Configuring concurrency
- Soft versus hard concurrency limits
  - Soft limit
  - Hard limit
- Target utilization

Configuring concurrency

Concurrency determines the number of simultaneous requests that can be processed by each replica of an application at any given time.

For per-revision concurrency, you must configure both autoscaling.knative.dev/metricand autoscaling.knative.dev/target for a soft limit, or containerConcurrency for a hard limit.

For global concurrency, you can set the container-concurrency-target-default value.

Soft versus hard concurrency limits

It is possible to set either a soft or hard concurrency limit.

NOTE: If both a soft and a hard limit are specified, the smaller of the two values will be used. This prevents the Autoscaler from having a target value that is not permitted by the hard limit value.

The soft limit is a targeted limit rather than a strictly enforced bound. In some situations, particularly if there is a sudden burst of requests, this value can be exceeded.

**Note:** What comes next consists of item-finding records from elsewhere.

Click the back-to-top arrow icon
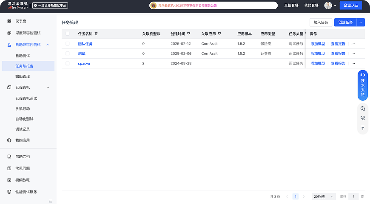The image size is (370, 204). point(363,128)
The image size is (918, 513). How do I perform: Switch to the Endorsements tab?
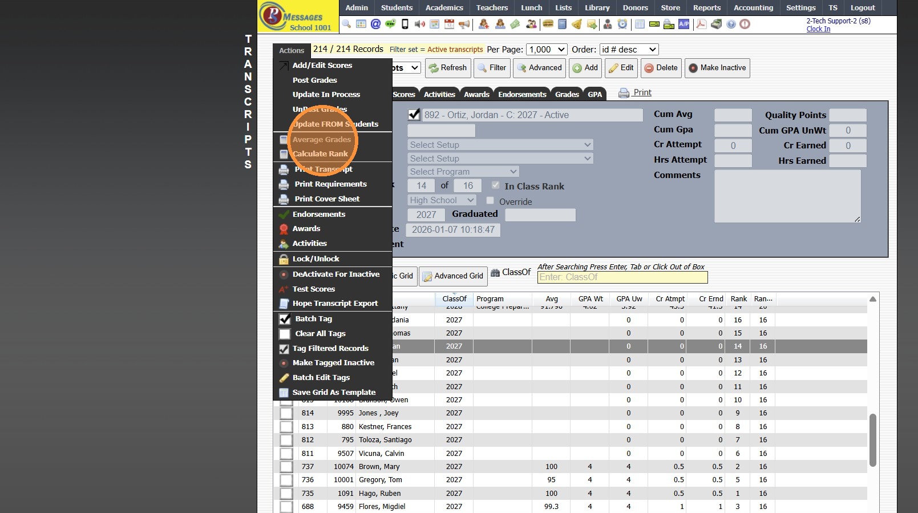522,95
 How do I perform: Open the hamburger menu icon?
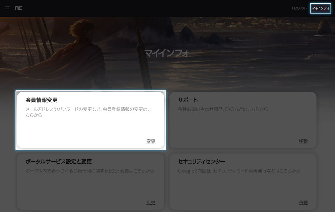tap(7, 8)
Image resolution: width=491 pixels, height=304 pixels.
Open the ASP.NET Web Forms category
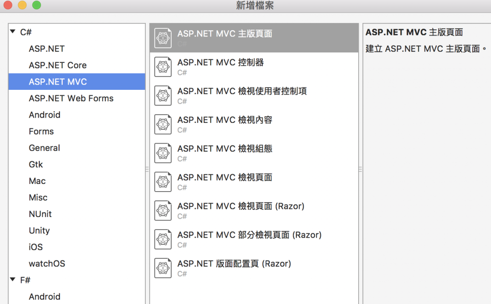[x=71, y=98]
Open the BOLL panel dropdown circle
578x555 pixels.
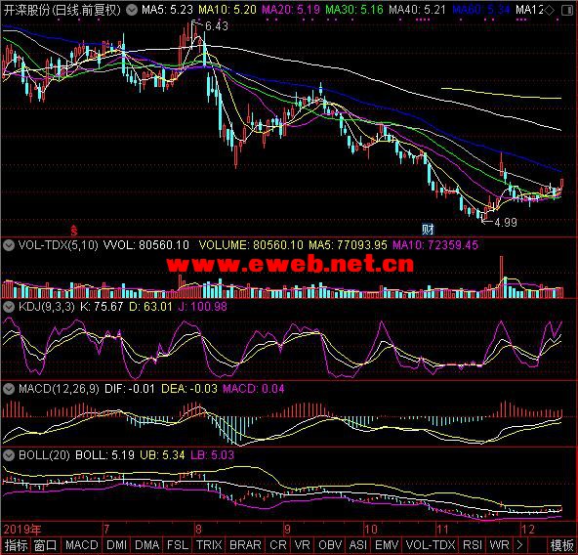9,455
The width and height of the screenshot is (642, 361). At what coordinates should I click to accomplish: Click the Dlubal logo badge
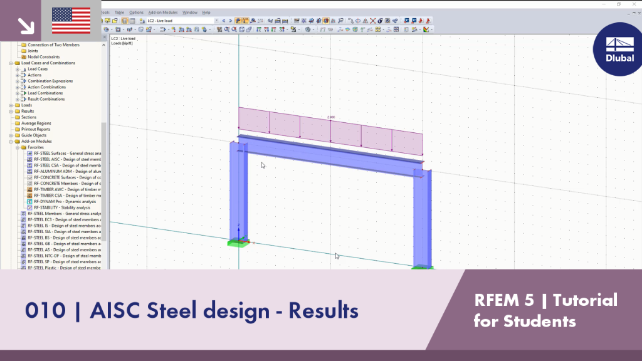[x=618, y=49]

The hard limit is an enforced upper bound. If concurrency reaches the hard limit, surplus requests will be buffered and must wait until enough capacity is free to execute the requests.

IMPORTANT: Using a hard limit configuration is only recommended if there is a clear use case for it with your application. Having a low hard limit specified may have a negative impact on the throughput and latency of an application, and may cause additional cold starts.

Soft limit

Global key: container-concurrency-target-default
Per-revision annotation key: autoscaling.knative.dev/target
Possible values: An integer.
Default: "100"

Example:

Per Revision
Global (ConfigMap)
Global (Operator)

apiVersion: serving.knative.dev/v1
kind: Service
metadata:
  name: helloworld-go
  namespace: default
spec:
  template:
    metadata:
      annotations:
        autoscaling.knative.dev/target: "200"

apiVersion: v1
kind: ConfigMap
metadata:
 name: config-autoscaler
 namespace: knative-serving
data:
 container-concurrency-target-default: "200"

apiVersion: operator.knative.dev/v1alpha1
kind: KnativeServing
metadata:
  name: knative-serving
spec:
  config:
    autoscaler:
      container-concurrency-target-default: "200"

Hard limit

The hard limit is specified per Revision using the containerConcurrency field on the Revision spec. This setting is not an annotation.

There is no global setting for the hard limit in the autoscaling ConfigMap, because containerConcurrency has implications outside of autoscaling, such as on buffering and queuing of requests. However, a default value can be set for the Revision’s containerConcurrency field in config-defaults.yaml.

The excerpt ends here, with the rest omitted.